The Press

No call to rush donations law

- Henry Cooke henry.cooke@stuff.co.nz

It’s an open secret in Parliament that the justice select committee is a mess. It took 16 months to consider the End of Life Choice Bill but made no major recommenda­tions to change it. A separate committee had to be set up to look at abortion law reform. And its inquiry into foreign interferen­ce in our election processes went through six chairpeopl­e in less than four months.

This dysfunctio­n was one of the excuses offered up by Justice Minister Andrew Little yesterday when he announced with no consultati­on that the Government would be banning all foreign political donations of more than $50 – and doing it under urgency in a single sitting session, with the bill passing either last night or this morning.

This is good politics for Little, but an appalling way to make law. A bad select committee does not excuse running roughshod over Parliament. Even after March 15, with plenty of reason to pass law quickly, Parliament took two weeks.

Little’s antenna correctly predicted that, no matter what objections National had to the process of the donations bill, it would be politicall­y untenable to vote against it while its own donations are being looked at by the Serious Fraud Office.

Now that National has agreed to support the bill, it appears bipartisan, blunting the attack line that Labour is ‘‘screwing the scrum’’ against them unconstitu­tionally. (Another thing that blunts that line is the fact National passed a law banning thousands of prisoners from voting without any support from Labour in its last term of government.)

But good politics doesn’t always equal good law.

Justice Minister Andrew Little could slow down and pass this bill with proper considerat­ion, says Henry Cooke.

Indeed, many who agree with the overall purpose of this bill can find plenty wrong with it – problems that could well be fixed were it not being passed within less than 24 hours.

A glaring problem – one raised by the Electoral Commission over the years and by officials in the tiny bit of documentat­ion the bill was released with – is that the requiremen­ts for foreign donations and anonymous donations no longer match. Donations of less than $1500 will still be allowed from anonymous donors but not foreign donors.

This means party secretarie­s will still be able to receive an envelope with $1499 of cash in it and bank it happily, as long as they have no reason to believe it came from a foreigner. The Electoral Commission has long argued these two should match, but Little has decided they should not.

There are three more weeks of the parliament­ary calendar for the year, and this bill won’t come into effect until 2020 anyway. Why not have at least a week of consultati­on and iron out some wrinkles?

There’s also the question of whether this will stop what people are actually worried about. When people think ‘‘big foreign money’’, they aren’t usually concerned about $1500 from someone openly declaring their roots. They are worried about much larger quantities from New Zealandbas­ed companies that are in practice anything but. The most obvious example from the last electoral cycle is the $150,000 donation from a China-owned but NZ-based horse company paid to National.

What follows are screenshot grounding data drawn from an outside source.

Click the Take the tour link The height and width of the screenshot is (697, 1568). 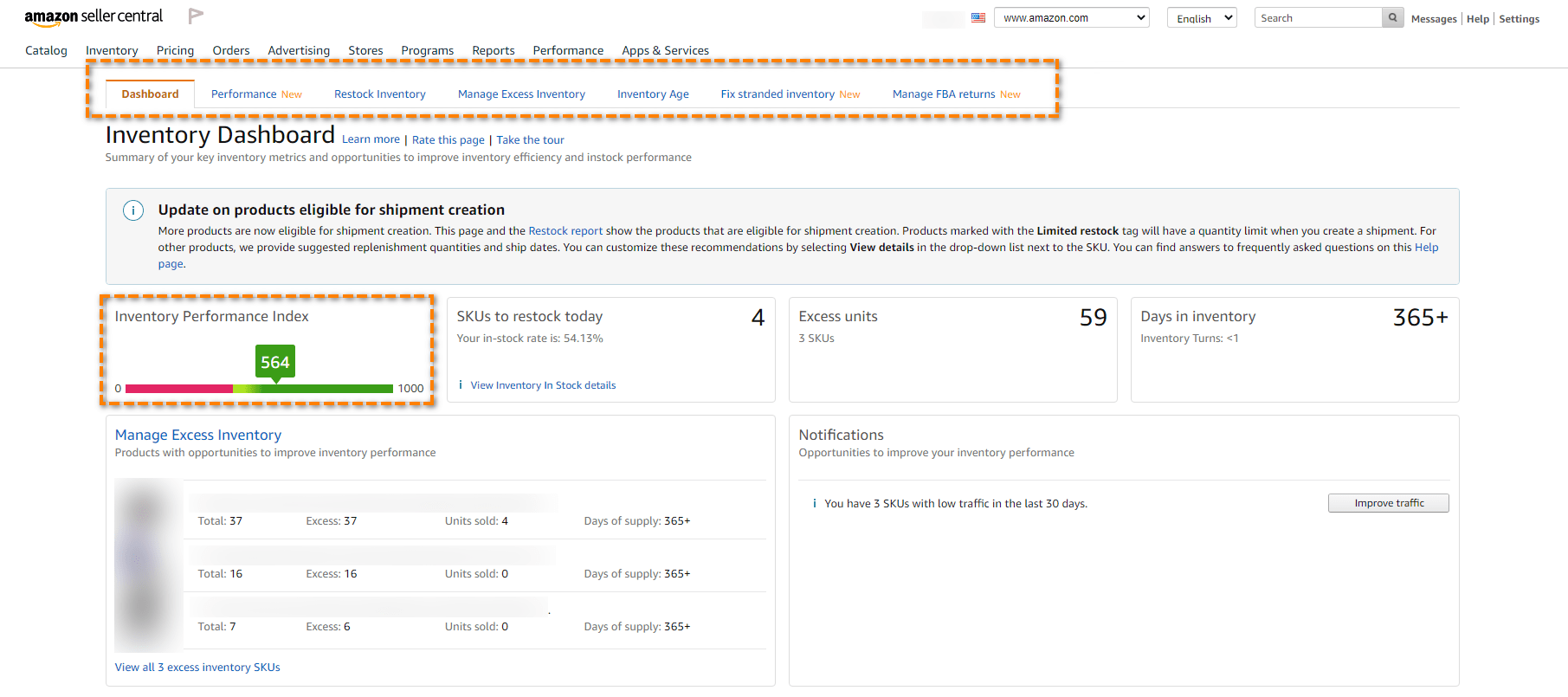click(530, 139)
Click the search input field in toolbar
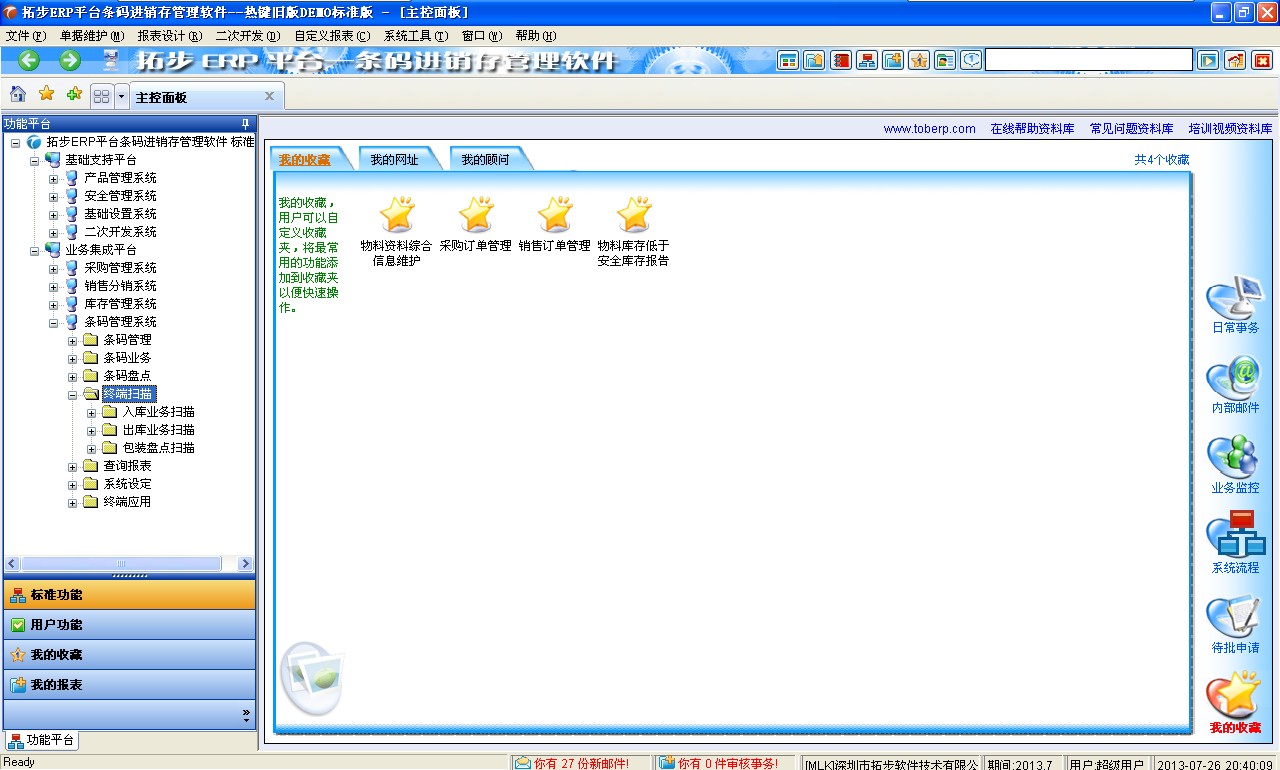The height and width of the screenshot is (770, 1280). pos(1088,60)
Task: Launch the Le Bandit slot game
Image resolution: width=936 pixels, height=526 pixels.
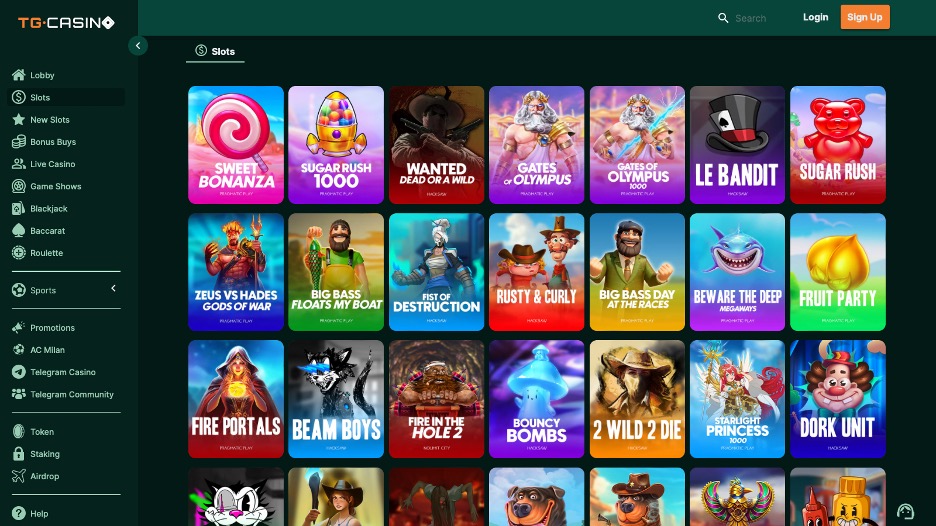Action: [737, 145]
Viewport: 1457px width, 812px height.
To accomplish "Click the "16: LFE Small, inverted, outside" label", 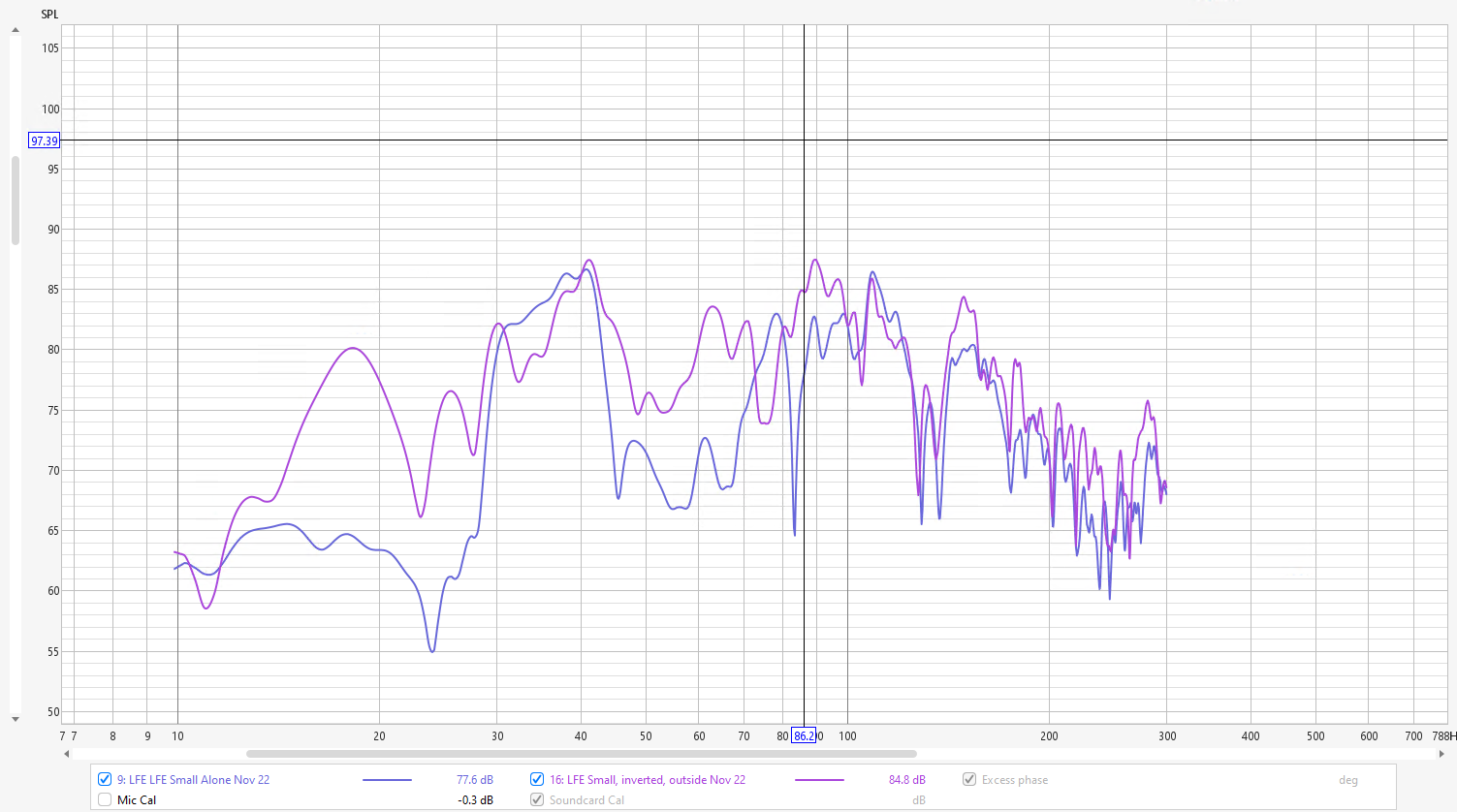I will pos(648,780).
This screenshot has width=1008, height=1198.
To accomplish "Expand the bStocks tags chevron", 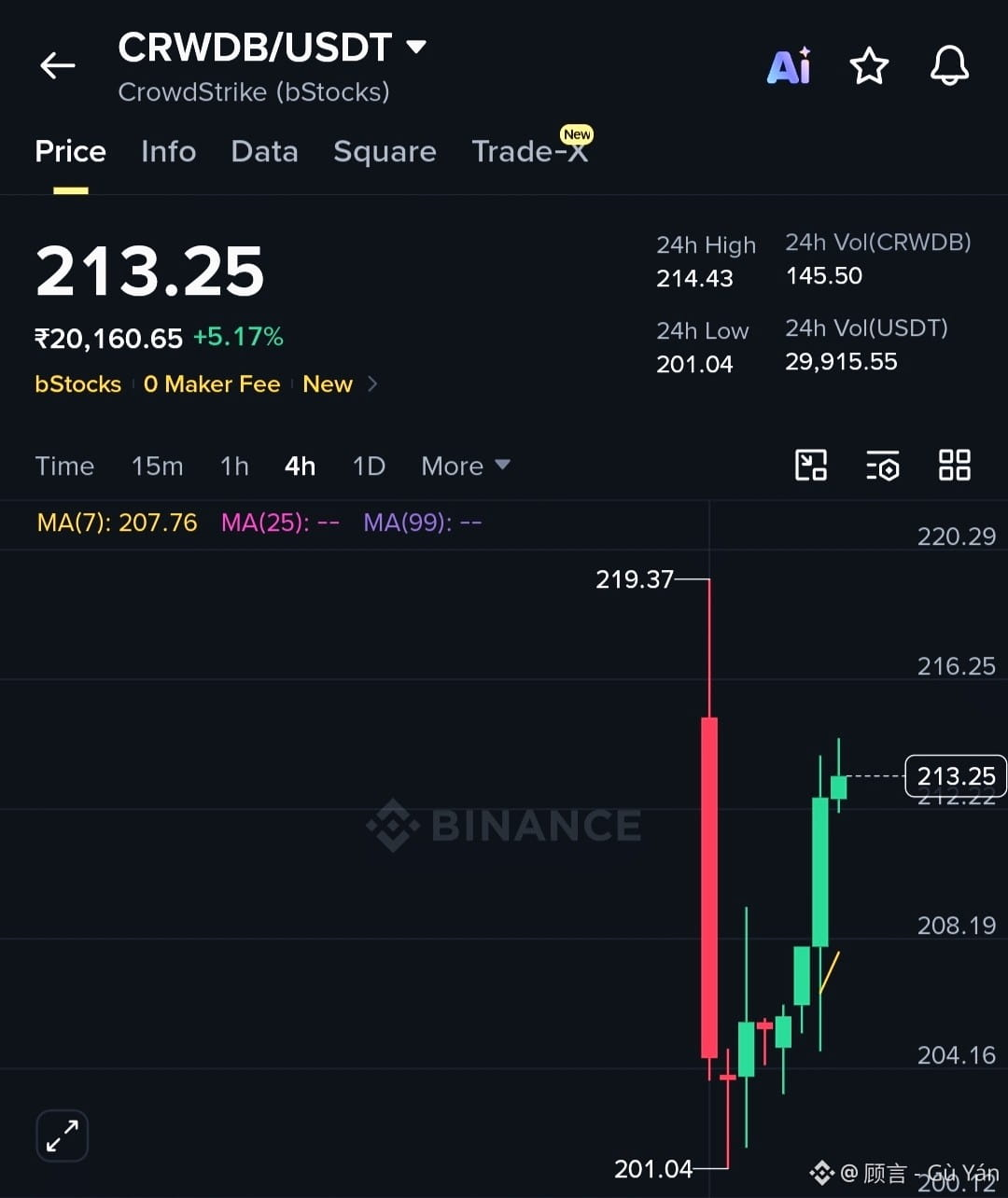I will [372, 383].
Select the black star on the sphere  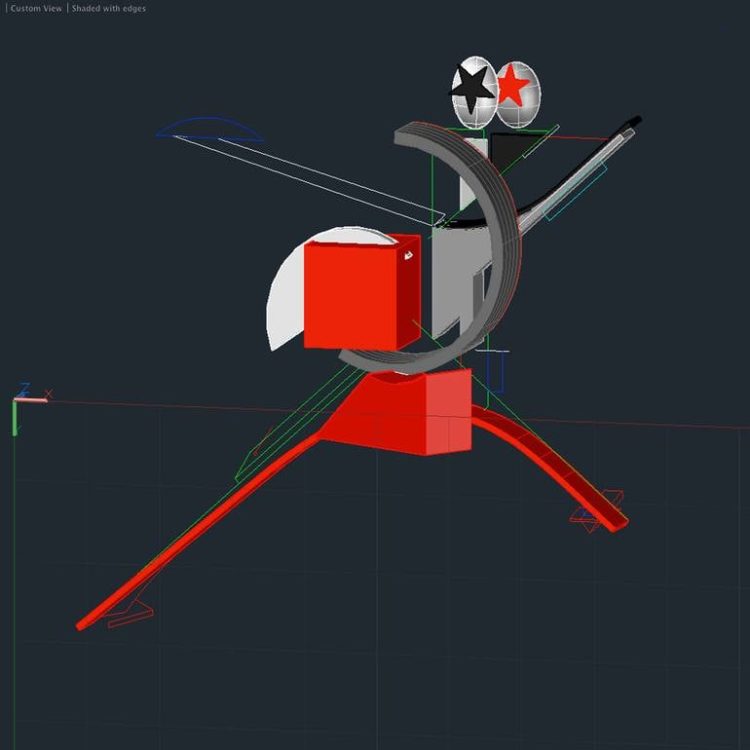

Little says new requiremen­ts for party secretarie­s to check that money isn’t coming from foreign sources will stop this happening. But that is putting a very large amount of faith in party secretarie­s to sort through the intricacie­s of company ownership. One shouldn’t forget electoral law is so complicate­d that the Serious Fraud Office is looking at one of the allegation­s raised in recent years, and is taking months to do so.

Little did make a good point when defending his changes to journalist­s, saying we are still operating with a law from the 1950s that has had MMP tacked on. It’s true – our electoral law is an absolute mess, with loopholes wide enough to drive a moderately priced Toyota through. Fixing it in time for the 2020 election would indeed be pretty impossible. Furthermor­e, any full overhaul of the law wholly designed by the large two parties will likely entrench their dominance of the system.

No, the way to fix it is the way MMP was brought in: with a royal commission. That process would take years, rather than days. But it would be worth it to actually correct some of the problems at the heart of our democracy, not just paper over them with a decent headline.

It’s quite possible a royal commission might suggest things be properly simplified by getting rid of donations altogether, and funding parties with taxpayer money. The prime minister said yesterday that, in a ‘‘perfect world’’, she would love for parties never to have to fundraise – but she doubted the public would ever back such a move.

She’s probably right. But there’s no harm in asking a royal commission to have a look.